▶ TAREA DEL EJERCICIO:
Por favor, copia las líneas desde la que contiene "Task: Click the back chevron arrow icon" hasta la que contiene "point(717,120)", sustituyendo "chevron" por "caret" y dejando todo lo demás igual.

▶ LÍNEAS PROPORCIONADAS:
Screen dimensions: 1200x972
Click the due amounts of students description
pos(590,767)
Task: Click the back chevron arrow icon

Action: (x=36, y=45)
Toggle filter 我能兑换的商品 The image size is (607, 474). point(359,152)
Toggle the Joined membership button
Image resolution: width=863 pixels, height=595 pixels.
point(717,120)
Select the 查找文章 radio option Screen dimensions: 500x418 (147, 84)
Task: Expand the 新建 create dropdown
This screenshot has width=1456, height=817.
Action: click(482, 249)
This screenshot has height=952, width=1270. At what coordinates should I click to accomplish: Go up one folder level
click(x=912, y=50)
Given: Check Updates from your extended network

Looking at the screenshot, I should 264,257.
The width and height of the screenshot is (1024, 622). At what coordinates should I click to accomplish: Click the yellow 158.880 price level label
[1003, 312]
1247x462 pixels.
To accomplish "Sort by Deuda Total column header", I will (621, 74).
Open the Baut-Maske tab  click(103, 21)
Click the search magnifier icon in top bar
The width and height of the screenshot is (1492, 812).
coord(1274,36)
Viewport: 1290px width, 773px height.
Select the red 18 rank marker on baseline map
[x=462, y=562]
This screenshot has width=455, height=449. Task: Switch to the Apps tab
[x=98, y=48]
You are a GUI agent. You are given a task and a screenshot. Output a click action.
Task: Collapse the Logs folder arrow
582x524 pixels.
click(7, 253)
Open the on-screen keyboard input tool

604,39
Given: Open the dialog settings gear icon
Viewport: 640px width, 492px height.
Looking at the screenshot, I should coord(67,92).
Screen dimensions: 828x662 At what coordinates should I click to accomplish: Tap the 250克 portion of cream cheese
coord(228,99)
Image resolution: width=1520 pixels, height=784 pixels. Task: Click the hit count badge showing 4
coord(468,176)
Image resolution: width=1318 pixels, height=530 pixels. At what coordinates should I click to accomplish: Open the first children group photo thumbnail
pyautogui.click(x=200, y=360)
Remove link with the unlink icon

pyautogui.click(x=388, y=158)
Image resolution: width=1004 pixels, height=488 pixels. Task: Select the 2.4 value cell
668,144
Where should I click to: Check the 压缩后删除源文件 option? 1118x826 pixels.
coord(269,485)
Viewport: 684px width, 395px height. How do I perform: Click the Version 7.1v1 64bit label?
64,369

▶ SALIDA CORRECTA:
Task: Click the back caret arrow icon

Action: (x=36, y=45)
Toggle filter 我能兑换的商品 The image size is (607, 474). point(359,152)
Toggle the Joined membership button
Image resolution: width=863 pixels, height=595 pixels.
point(717,120)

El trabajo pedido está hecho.